Unlike other creatures, because we live in time—we know that we come from one moment and are going on to another—we cannot stop wondering when our suffering will end.

Finally, when we truly suffer, we do so before the silent face of God. Some may say that they do not believe in God, others that they do. In both cases, God remains an open question on this side of death, one we choose to ignore or ponder as we will. But when we suffer, the presumed strength and certainty of our own existence begin to collapse. Then the believer and the unbeliever become as one, asking, “How can there be a God who allows me to suffer like this?” Or, to say the same as an agnostic might, “Have I sought the good in vain? Is the goodness of life an illusion?”

So, this is who we are when we suffer. We are conscious of our pain; we are aware that we are alone; we know that God has not intervened.

And here is the Gospel.

Mary set out
and traveled to the hill country in haste
to a town of Judah,
where she entered the house of Zechariah
and greeted Elizabeth (Lk 1:39-40).

No one becomes a Gospel character without being a case for catechesis. Countless people were contemporaries of Christ, but we are not told of his companions unless they fit the purpose of the Gospel, which is two-fold: to tell us who he is and how we should respond to him.

So, who is Mary? Like any other character in the Gospel, we are meant to try on her life in meditation, to learn from her what it means to be a disciple. Who is Mary? Do not fall back on worn piety. Come at the question anew. Everyone has a mother. That is not enough. Why does this woman dominate the opening of St. Luke’s Gospel? Why are we told of her mission of haste into the hill country? Who is Mary?

So, who is Mary? Like any other character in the Gospel, we are meant to try on her life in meditation, to learn from her what it means to be a disciple.

She is one of us. She knows that she suffers the torments of time alone, seeking her savior. She has just been told by an angel that she will conceive in her womb and bear a son and that she shall name him Jesus.
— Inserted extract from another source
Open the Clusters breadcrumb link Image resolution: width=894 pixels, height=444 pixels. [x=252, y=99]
Do not superimpose a screen on the Gospel. Do not think that, in contrast to your own life, God has entered Mary’s in a way that forestalls questions. God has never done that, will never do that. God cannot, because to do so would destroy the meaning, the purpose of our lives in the world, which is to stand free of God, even while being the gift of God.

However it happened that the angel manifested himself to Mary, it was not in such a way as to forestall questions or her need for faith. St. Luke makes this clear when the Virgin herself must ask:

How can this be,
since I have no relations with a man? (1:34).
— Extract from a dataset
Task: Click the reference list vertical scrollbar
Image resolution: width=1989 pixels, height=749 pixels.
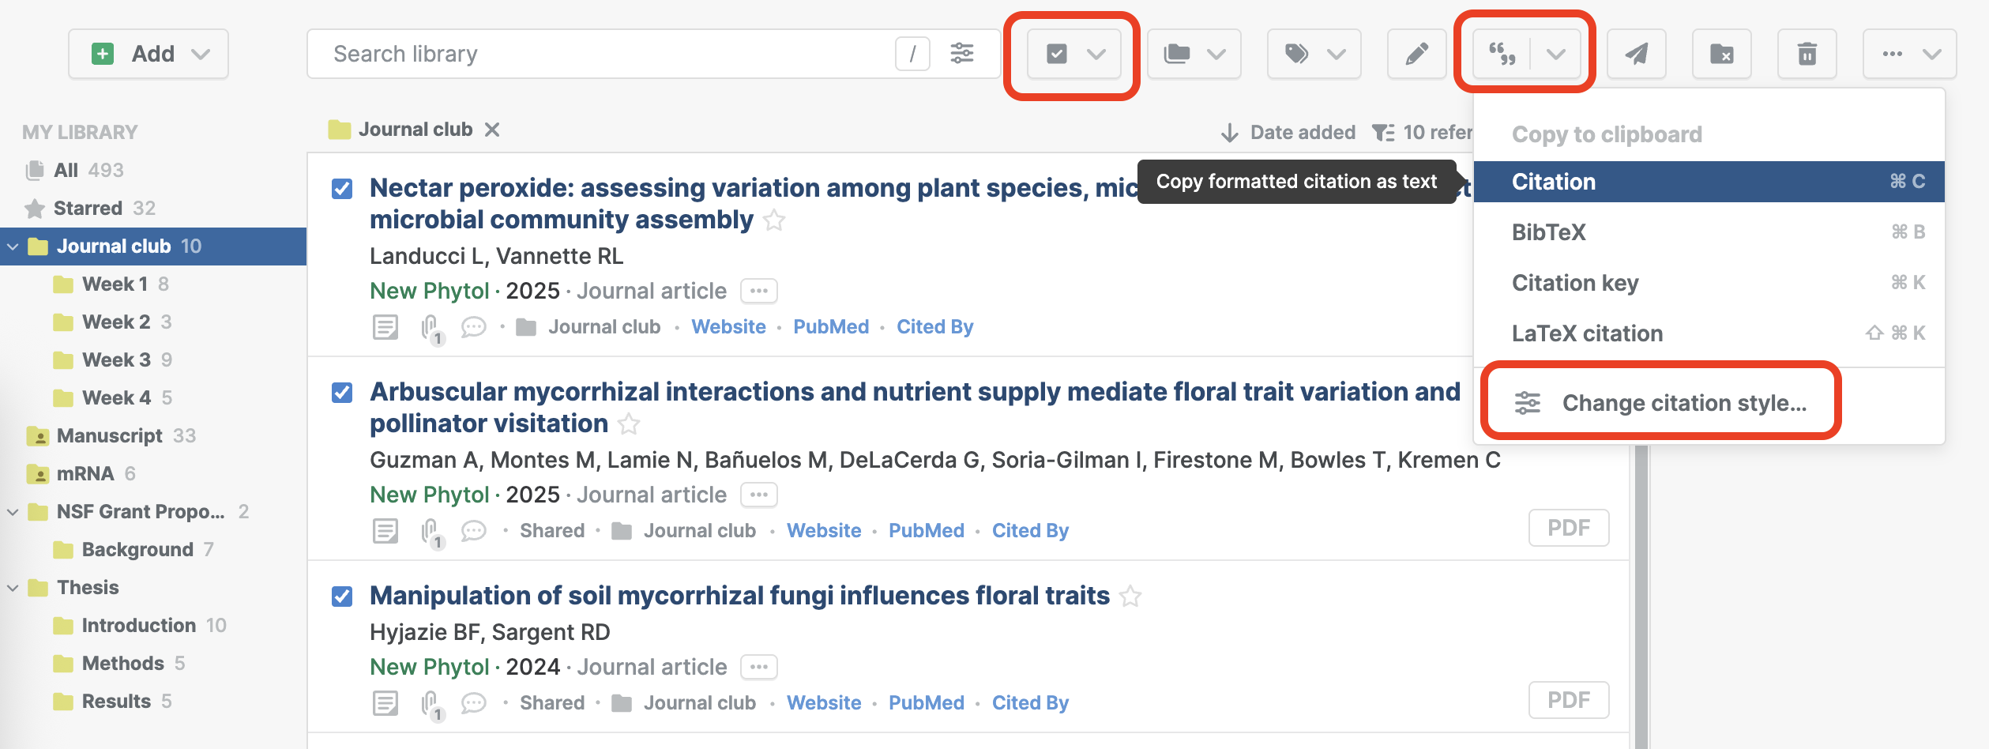Action: [x=1641, y=593]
Thank God that the angel Gabriel begins by proclaiming the Gospel in a gulp, God’s good news, to this young woman.

Hail, favored one.
The Lord is with you.
Do not be afraid, Mary,
for you have found favor with God (1:28, 30).

First, hear those words as being directed to her. Then, remember that because they are Gospel, however reconfigured, they are spoken as well to us.

Hail, favored one.
The Lord is with you.
Do not be afraid,
for you have found favor with God.

Mary is one of us. She says yes, but this consent does not remove her from the human condition. She will suffer physically and psychologically. She will not know when it will end. And like every one of us, she will suffer alone. She will seek her savior. She will wonder what this means. How can she belong to God, how can there be a God, if she is made to suffer so?

Mary is one of us. She says yes, but this consent does not remove her from the human condition. She will suffer physically and psychologically. She will not know when it will end.

No one becomes a Gospel character without having something to teach. You are only cast in this play if you can proclaim the good news. So, we should also ask, who is Elizabeth?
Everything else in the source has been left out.